Here is my yaml of pretrain-language config, I only changed the epoch-related values.

global:
  name: my-pretrain-language
  phase: train
  stage: pretrain-language
  workdir: results
  seed: ~

dataset:
  train: {
    roots: ['data/WikiText-103.csv'],
    batch_size: 1024
  }
  test: {
    roots: ['data/WikiText-103_eval_d1.csv'],
    batch_size: 1024
  }
  valid: {
    roots: [ 'data/validation' ],
    batch_size: 384
  }

training:
  epochs: 80
  show_iters: 50
  eval_iters: 100
  save_iters: 3000

optimizer:
  type: Adam
  true_wd: False
  wd: 0.0
  bn_wd: False
  clip_grad: 20
  lr: 0.0001
  args: {
    betas: !!python/tuple [0.9, 0.999], # for default Adam
  }
  scheduler: {
    periods: [70, 10],
    gamma: 0.1,
  }

model:
  name: 'modules.model_language.BCNLanguage'
  language: {
    num_layers: 4,
    loss_weight: 1.,
    use_self_attn: False
  }

May I ask if you have encountered any relevant situation？
Thank you!

Answer 1 · 2023-02-20T14:09:44.000Z

Also tried to use the default yaml pretrain_language_model.yaml, but I got the same error.

Answer 2 · 2023-02-23T05:38:49.000Z

Hi, I ran with your yaml file and default yaml file, and both are working.
My run script is:

python main.py --config=configs/pretrain_language_model.yaml

Could you check it again, and give more information of your run environment?

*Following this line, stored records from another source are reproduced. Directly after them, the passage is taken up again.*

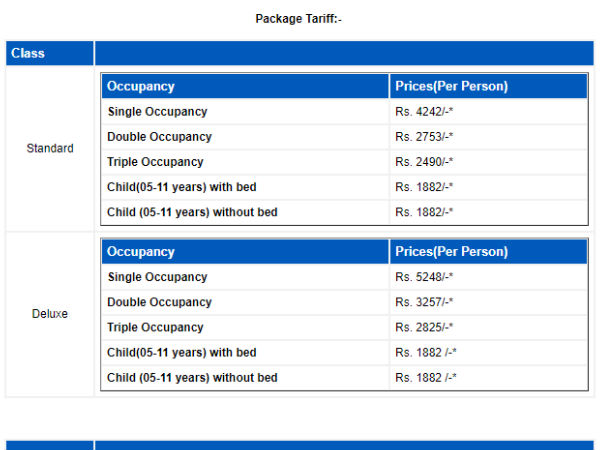Image resolution: width=600 pixels, height=450 pixels.
Task: Click Child with bed label under Standard
Action: pos(181,187)
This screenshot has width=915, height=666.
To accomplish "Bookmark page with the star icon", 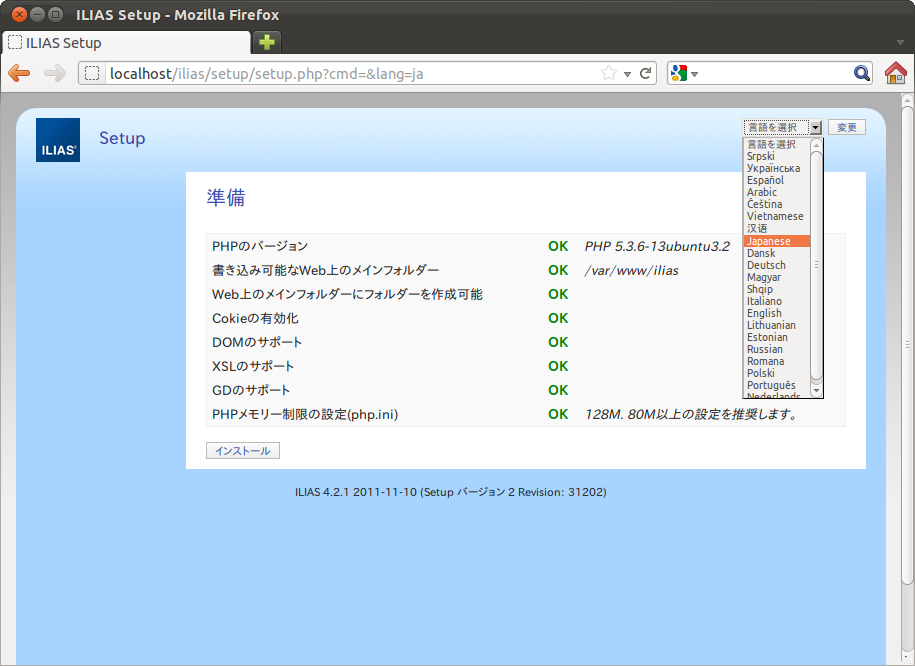I will (x=608, y=73).
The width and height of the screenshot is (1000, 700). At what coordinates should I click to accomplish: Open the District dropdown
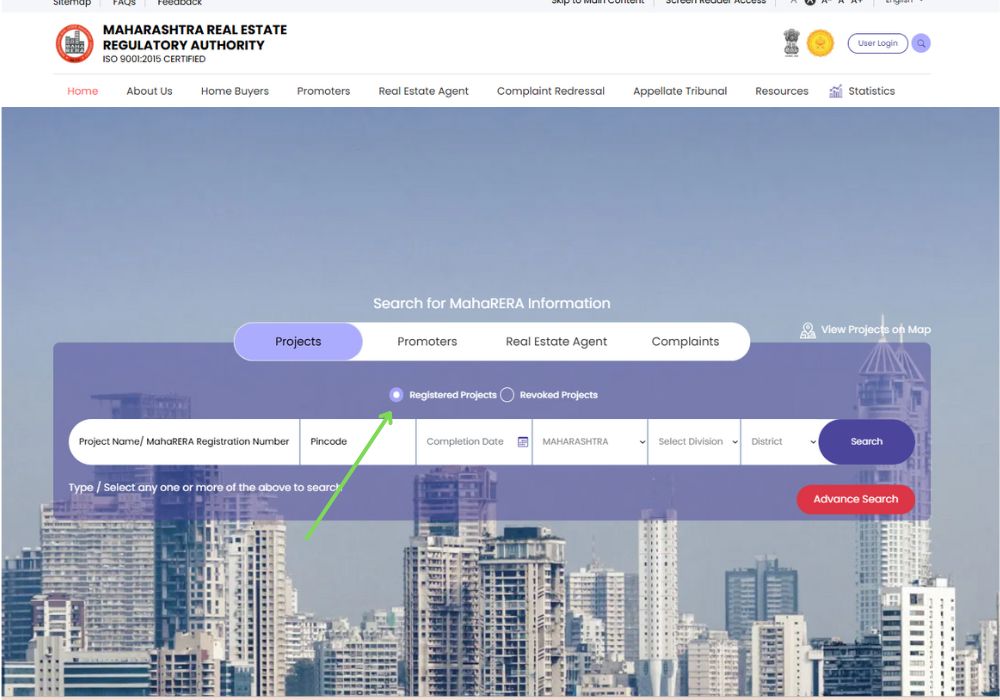coord(779,442)
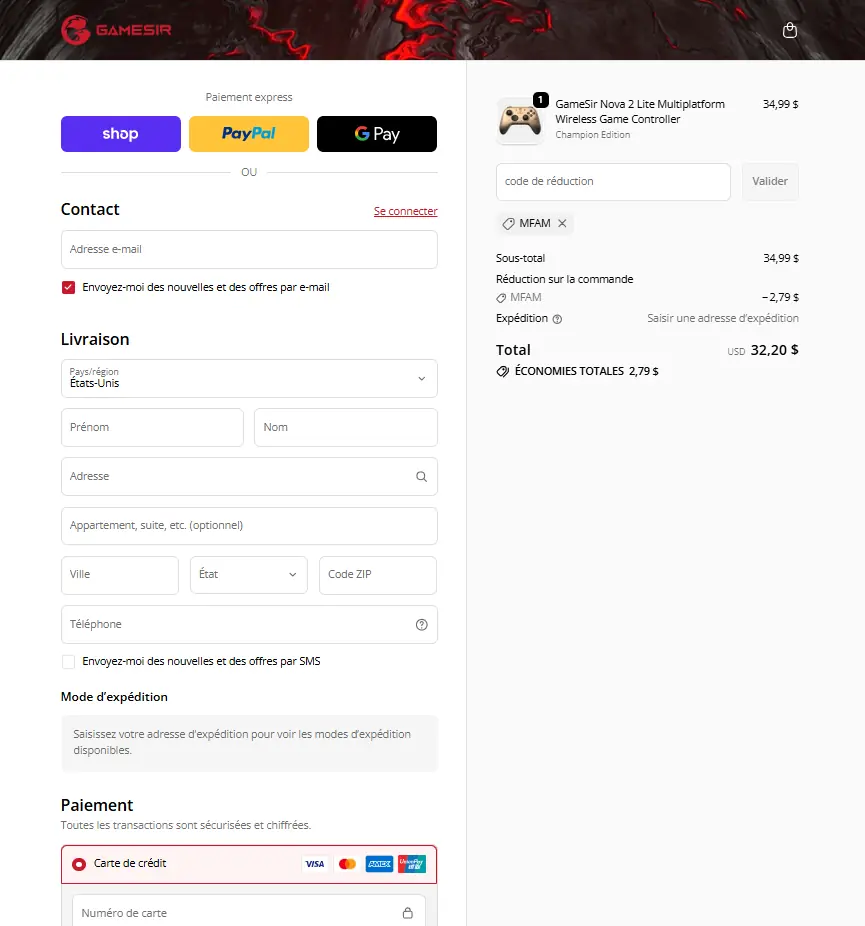Open the shopping bag cart icon

pyautogui.click(x=790, y=30)
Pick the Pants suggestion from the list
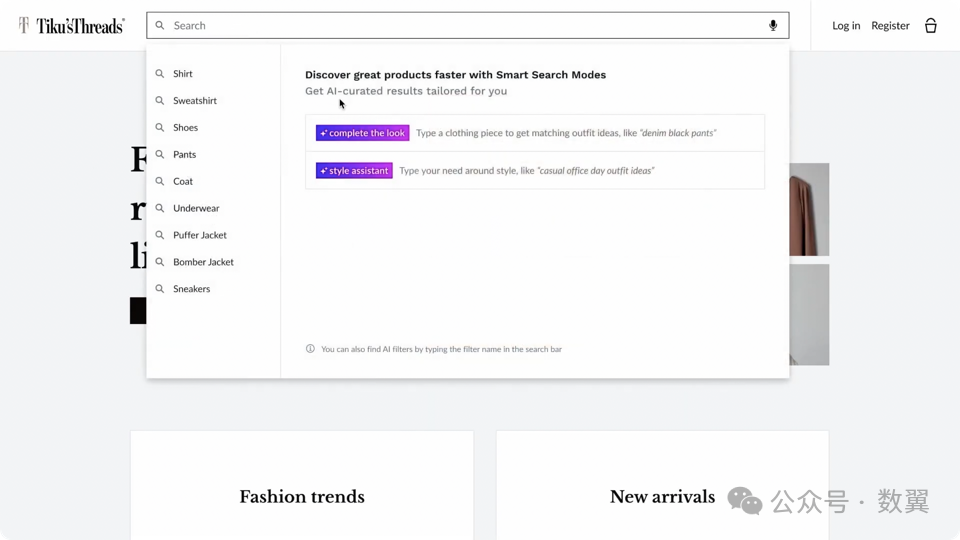960x540 pixels. pos(184,155)
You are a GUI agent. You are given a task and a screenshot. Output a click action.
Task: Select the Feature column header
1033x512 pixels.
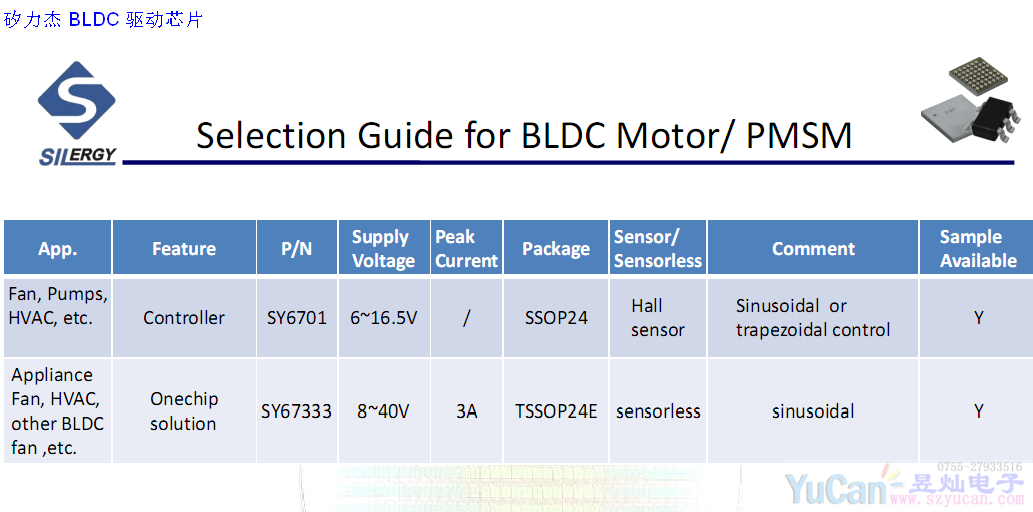click(184, 249)
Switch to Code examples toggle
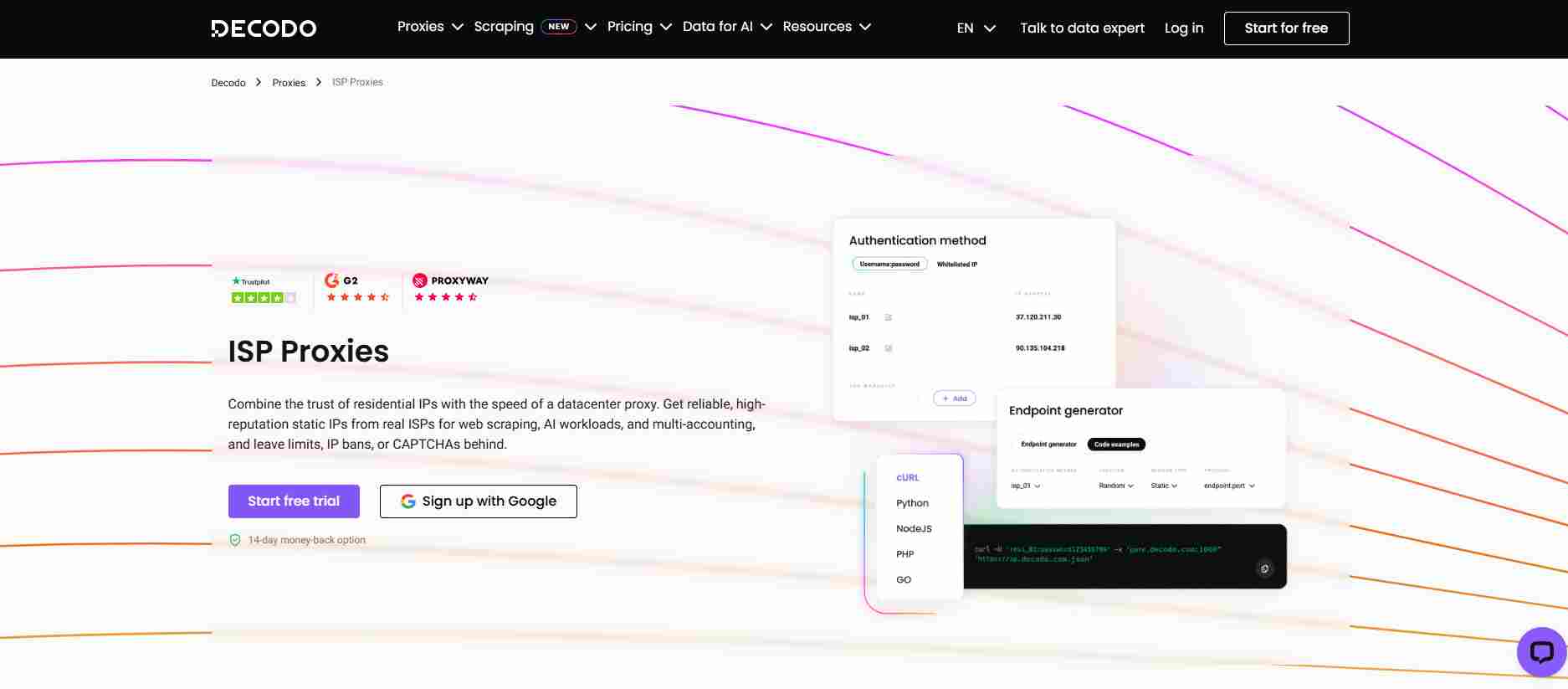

Answer 3 · 2023-02-23T06:01:52.000Z

Hi, I ran with your yaml file and default yaml file, and both are working. My run script is:
python main.py --config=configs/pretrain_language_model.yaml
Could you check it again, and give more information of your run environment?

Hi, thank you for your answer. I ran with the default yaml file, and just changed the batch_size and eval_iters.
The same error occured after first eval_iter.

Here is the default yaml file

global:
  name: pretrain-language-model
  phase: train
  stage: pretrain-language
  workdir: results
  seed: ~
 
dataset:
  train: {
    roots: ['data/WikiText-103.csv'],
    batch_size: 1024
  }
  test: {
    roots: ['data/WikiText-103_eval_d1.csv'],
    batch_size: 1024
  }
  valid: {
    roots: [ 'data/validation' ],
    batch_size: 384
  }

training:
  epochs: 80
  show_iters: 50
  eval_iters: 100
  save_iters: 3000

optimizer:
  type: Adam
  true_wd: False
  wd: 0.0
  bn_wd: False
  clip_grad: 20
  lr: 0.0001
  args: {
    betas: !!python/tuple [0.9, 0.999], # for default Adam 
  }
  scheduler: {
    periods: [70, 10],
    gamma: 0.1,
  }

model:
  name: 'modules.model_language.BCNLanguage'
  language: {
    num_layers: 4,
    loss_weight: 1.,
    use_self_attn: False
  }

I am confused about the error. Maybe it is the wrong version of some packages.
I ran it on 1 2080Ti, and some primary package version are as followed:

torch=1.7.1
torchversion=0.8.2
Pillow=8.3.2
opencv-python=4.6.0.66

Would you mind sharing your env which I could compare with it?
Sorry for the trouble, thanks!

Answer 4 · 2023-02-23T07:02:00.000Z

Oh, I see. The problem occurs because of validation dataset.
We now fix this problem (efd29dd) (we only evaluate test dataset (not validation dataset) when pretraining language model) and the code is now working!

Thank you for your letting me know the error.

Answer 5 · 2023-02-23T08:18:29.000Z

It works after updating the code! I will close this issue.
Thanks for your work, have a nice day!